Gather makes things a lot harder for load pipelines so I'm not surprised Zen4 seems to still just split it into uOps, but I'm curious exactly how Intel solves handles it in their CPU microarchitecture. Sadly this is the kind of thing that's practically impossible to know as an outsider!

artemonster · on Oct 12, 2023

Can you recommend something to read and learn for an experienced hardware designer (with a bit of graphics pipeline knowledge), if I want to make my own toy GPU? The field seems to be exceptionally interesting and I have no idea how to get in :)

The_Colonel · on Oct 2, 2023

Question: how much is the A510 optimized for energy efficiency vs. optimized for die size?

AnandTech tech did some comparison where the Apple's E-cores are several times more performant than A55 while consuming only slightly more power, and I'm curious if this discrepancy could be explained by different optimization target. If this is not it, could you speculate on what are the reasons for the discrepancy?

(I assume A55 is not different enough from A510 to render this question obsolete)

ksec · on Oct 2, 2023

Well for a start all the Apple Core die area ( both P and E ) are double of ARM's offering. And that is ignoring the UnCore part.

amelius · on Oct 2, 2023

Could you tell a little bit about what simulation tools you used to verify your designs?

gchadwick · on Oct 2, 2023

CPU verification is generally done at a number of levels. For the A510 we had a block level test suite for the L1 memory system. This runs in a RTL simulator (provided by commercial EDA tool vendors, Cadence Xcelium, Synopsys VCS and Mentor/Siemans Questa are the big 3). This is good for testing detailed behaviour in particular weird corner cases that are hard to produce. As a design engineer this is generally your primary verification environment.

Then you have top-level/system-level. Here you're running full programs on the CPU alone or on the CPU in a wider system simulation. There's multiple ways to run this simulation. Again you can use RTL simulations, the major disadvantage is these will be very slow (think on the order of 1-10 kHz). You can use an FPGA, this has the advantage of speed but limited design visibility (an RTL simulation can provide you with a complete dump of what every signal is doing at every clock, in an FPGA you have to explicitly add an internal logic analyser to look at a limited selection with a limited time window). Finally you have emulators, special purpose super computers for RTL simulation effectively.

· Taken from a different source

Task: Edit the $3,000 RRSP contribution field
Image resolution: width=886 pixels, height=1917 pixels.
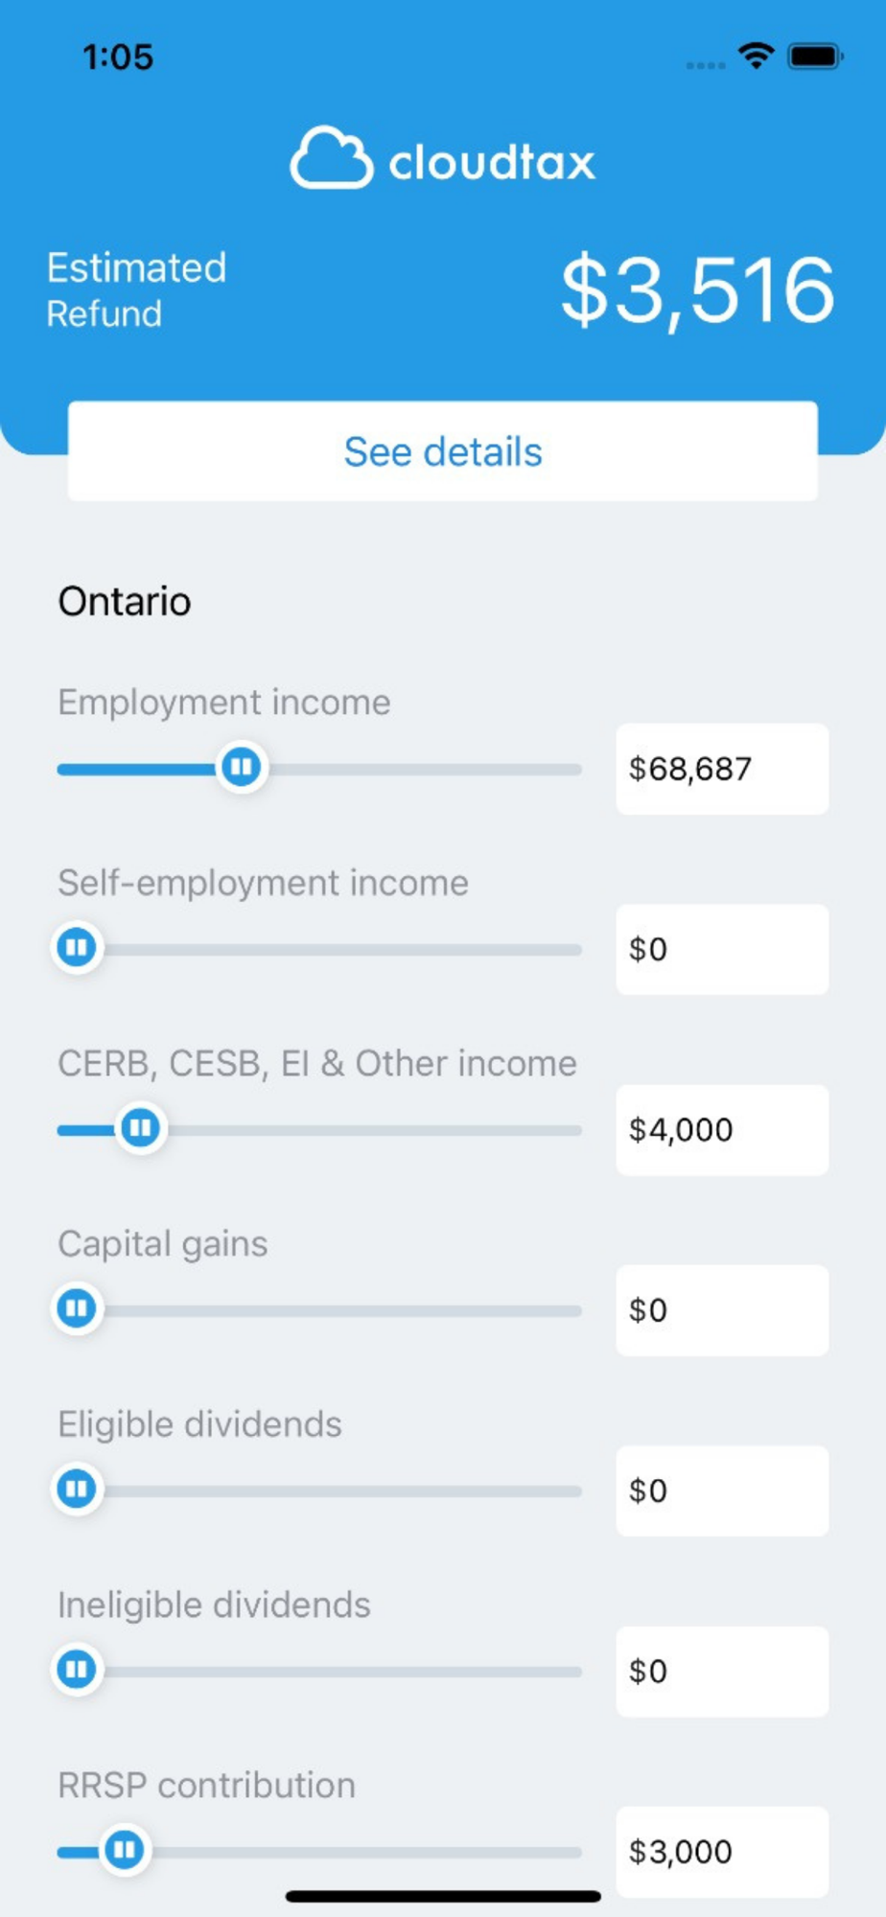Action: (x=722, y=1852)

These are fantastic, you can get good speed (1 MHz order of magnitude) and design visibility closer to RTL simulators than FPGA. The downside here is cost, they are very very expensive (think $1 million starting point).

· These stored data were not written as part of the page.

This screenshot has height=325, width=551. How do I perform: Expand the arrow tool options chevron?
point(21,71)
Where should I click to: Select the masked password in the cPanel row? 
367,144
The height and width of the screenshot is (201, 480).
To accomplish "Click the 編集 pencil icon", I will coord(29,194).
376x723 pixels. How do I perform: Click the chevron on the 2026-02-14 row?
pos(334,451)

At Arm all of the above techniques were used.

amelius · on Oct 2, 2023

Thanks! :)

In case anyone else is interested, I found some additional info about the hardware emulators here:

https://en.wikipedia.org/wiki/Hardware_emulation

sentinalien · on Oct 2, 2023

Any particular reason they decided to write the RTL from scratch?

gchadwick · on Oct 2, 2023

It's always a trade-off. On one hand you have an existing known good design with known properties on the other hand adapting the design to your new micro-architecture can be painful and starting from scratch allows you to build a better design in less time. In this case it was a sufficiently radical overhaul of the micro-architecture than the start from scratch approach was preferable.